- Assigned task
Only an exact, complete copy of the listing will serve as the answer.

BEGIN Dataset entries

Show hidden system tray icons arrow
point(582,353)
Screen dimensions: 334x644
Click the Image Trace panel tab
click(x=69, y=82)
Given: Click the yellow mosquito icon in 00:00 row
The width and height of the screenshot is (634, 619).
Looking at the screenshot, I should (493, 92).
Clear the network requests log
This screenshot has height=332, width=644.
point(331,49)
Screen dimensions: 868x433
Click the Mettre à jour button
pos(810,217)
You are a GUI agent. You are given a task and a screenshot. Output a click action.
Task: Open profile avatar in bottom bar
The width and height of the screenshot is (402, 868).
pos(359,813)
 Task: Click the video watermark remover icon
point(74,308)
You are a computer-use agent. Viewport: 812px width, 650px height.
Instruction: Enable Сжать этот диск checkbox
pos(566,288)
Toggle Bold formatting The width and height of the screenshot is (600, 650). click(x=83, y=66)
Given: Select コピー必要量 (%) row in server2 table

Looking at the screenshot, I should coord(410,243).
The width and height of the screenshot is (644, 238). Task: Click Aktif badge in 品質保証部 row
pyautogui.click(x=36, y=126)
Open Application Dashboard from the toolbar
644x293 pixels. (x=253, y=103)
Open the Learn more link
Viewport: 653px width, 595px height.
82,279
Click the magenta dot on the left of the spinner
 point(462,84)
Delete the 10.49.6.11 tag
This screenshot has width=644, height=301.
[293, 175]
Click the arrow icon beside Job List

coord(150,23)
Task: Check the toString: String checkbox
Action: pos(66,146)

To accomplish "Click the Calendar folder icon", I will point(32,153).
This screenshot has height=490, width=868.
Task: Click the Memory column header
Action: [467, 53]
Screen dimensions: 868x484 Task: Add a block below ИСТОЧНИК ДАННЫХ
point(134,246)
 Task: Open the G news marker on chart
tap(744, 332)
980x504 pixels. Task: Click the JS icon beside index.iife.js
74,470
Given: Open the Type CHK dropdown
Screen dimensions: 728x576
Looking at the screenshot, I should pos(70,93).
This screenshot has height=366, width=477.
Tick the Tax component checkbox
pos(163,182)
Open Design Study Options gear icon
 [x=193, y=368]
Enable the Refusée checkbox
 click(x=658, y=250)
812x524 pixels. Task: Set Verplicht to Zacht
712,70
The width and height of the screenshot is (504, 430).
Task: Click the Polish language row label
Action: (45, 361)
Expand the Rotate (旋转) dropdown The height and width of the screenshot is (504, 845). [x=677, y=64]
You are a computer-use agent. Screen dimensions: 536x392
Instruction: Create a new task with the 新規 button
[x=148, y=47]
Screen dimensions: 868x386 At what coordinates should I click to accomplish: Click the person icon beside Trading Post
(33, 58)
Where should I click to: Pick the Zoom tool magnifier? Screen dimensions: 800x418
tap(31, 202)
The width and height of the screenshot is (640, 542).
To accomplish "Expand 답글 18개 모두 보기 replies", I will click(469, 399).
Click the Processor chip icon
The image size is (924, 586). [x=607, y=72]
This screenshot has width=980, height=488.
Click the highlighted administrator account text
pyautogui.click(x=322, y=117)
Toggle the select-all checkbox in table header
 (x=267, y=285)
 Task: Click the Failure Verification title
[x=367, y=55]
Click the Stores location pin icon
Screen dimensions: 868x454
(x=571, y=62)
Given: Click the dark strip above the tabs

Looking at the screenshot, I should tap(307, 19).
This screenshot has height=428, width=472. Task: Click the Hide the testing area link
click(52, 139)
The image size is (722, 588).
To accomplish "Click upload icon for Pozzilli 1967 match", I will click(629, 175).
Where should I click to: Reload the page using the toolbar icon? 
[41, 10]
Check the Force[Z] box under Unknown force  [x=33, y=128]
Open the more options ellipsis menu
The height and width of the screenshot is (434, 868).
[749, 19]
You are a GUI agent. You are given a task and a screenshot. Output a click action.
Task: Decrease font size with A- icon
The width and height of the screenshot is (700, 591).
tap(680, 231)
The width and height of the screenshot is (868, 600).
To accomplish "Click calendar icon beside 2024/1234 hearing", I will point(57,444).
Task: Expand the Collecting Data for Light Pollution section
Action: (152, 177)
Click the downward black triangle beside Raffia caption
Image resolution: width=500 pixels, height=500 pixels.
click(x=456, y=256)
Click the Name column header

END Dataset entries

- Answer below
Show hidden system tray icons arrow
point(582,353)
Screen dimensions: 334x644
Click the Image Trace panel tab
click(x=69, y=82)
Given: Click the yellow mosquito icon in 00:00 row
The width and height of the screenshot is (634, 619).
Looking at the screenshot, I should (493, 92).
Clear the network requests log
This screenshot has height=332, width=644.
point(331,49)
Screen dimensions: 868x433
Click the Mettre à jour button
pos(810,217)
You are a GUI agent. You are given a task and a screenshot. Output a click action.
Task: Open profile avatar in bottom bar
The width and height of the screenshot is (402, 868).
pos(359,813)
 Task: Click the video watermark remover icon
point(74,308)
You are a computer-use agent. Viewport: 812px width, 650px height.
Instruction: Enable Сжать этот диск checkbox
pos(566,288)
Toggle Bold formatting The width and height of the screenshot is (600, 650). click(x=83, y=66)
Given: Select コピー必要量 (%) row in server2 table

Looking at the screenshot, I should coord(410,243).
The width and height of the screenshot is (644, 238). Task: Click Aktif badge in 品質保証部 row
pyautogui.click(x=36, y=126)
Open Application Dashboard from the toolbar
644x293 pixels. (x=253, y=103)
Open the Learn more link
Viewport: 653px width, 595px height.
82,279
Click the magenta dot on the left of the spinner
 point(462,84)
Delete the 10.49.6.11 tag
This screenshot has width=644, height=301.
[293, 175]
Click the arrow icon beside Job List

coord(150,23)
Task: Check the toString: String checkbox
Action: pos(66,146)

To accomplish "Click the Calendar folder icon", I will point(32,153).
This screenshot has height=490, width=868.
Task: Click the Memory column header
Action: [467, 53]
Screen dimensions: 868x484 Task: Add a block below ИСТОЧНИК ДАННЫХ
point(134,246)
 Task: Open the G news marker on chart
tap(744, 332)
980x504 pixels. Task: Click the JS icon beside index.iife.js
74,470
Given: Open the Type CHK dropdown
Screen dimensions: 728x576
Looking at the screenshot, I should pos(70,93).
This screenshot has height=366, width=477.
Tick the Tax component checkbox
pos(163,182)
Open Design Study Options gear icon
 [x=193, y=368]
Enable the Refusée checkbox
 click(x=658, y=250)
812x524 pixels. Task: Set Verplicht to Zacht
712,70
The width and height of the screenshot is (504, 430).
Task: Click the Polish language row label
Action: (45, 361)
Expand the Rotate (旋转) dropdown The height and width of the screenshot is (504, 845). [x=677, y=64]
You are a computer-use agent. Screen dimensions: 536x392
Instruction: Create a new task with the 新規 button
[x=148, y=47]
Screen dimensions: 868x386 At what coordinates should I click to accomplish: Click the person icon beside Trading Post
(33, 58)
Where should I click to: Pick the Zoom tool magnifier? Screen dimensions: 800x418
tap(31, 202)
The width and height of the screenshot is (640, 542).
To accomplish "Expand 답글 18개 모두 보기 replies", I will click(469, 399).
Click the Processor chip icon
The image size is (924, 586). [x=607, y=72]
This screenshot has width=980, height=488.
Click the highlighted administrator account text
pyautogui.click(x=322, y=117)
Toggle the select-all checkbox in table header
 (x=267, y=285)
 Task: Click the Failure Verification title
[x=367, y=55]
Click the Stores location pin icon
Screen dimensions: 868x454
(x=571, y=62)
Given: Click the dark strip above the tabs

Looking at the screenshot, I should tap(307, 19).
This screenshot has height=428, width=472. Task: Click the Hide the testing area link
click(52, 139)
The image size is (722, 588).
To accomplish "Click upload icon for Pozzilli 1967 match", I will click(629, 175).
Where should I click to: Reload the page using the toolbar icon? 
[41, 10]
Check the Force[Z] box under Unknown force  [x=33, y=128]
Open the more options ellipsis menu
The height and width of the screenshot is (434, 868).
[749, 19]
You are a GUI agent. You are given a task and a screenshot. Output a click action.
Task: Decrease font size with A- icon
The width and height of the screenshot is (700, 591).
tap(680, 231)
The width and height of the screenshot is (868, 600).
To accomplish "Click calendar icon beside 2024/1234 hearing", I will point(57,444).
Task: Expand the Collecting Data for Light Pollution section
Action: (152, 177)
Click the downward black triangle beside Raffia caption
Image resolution: width=500 pixels, height=500 pixels.
click(x=456, y=256)
Click the Name column header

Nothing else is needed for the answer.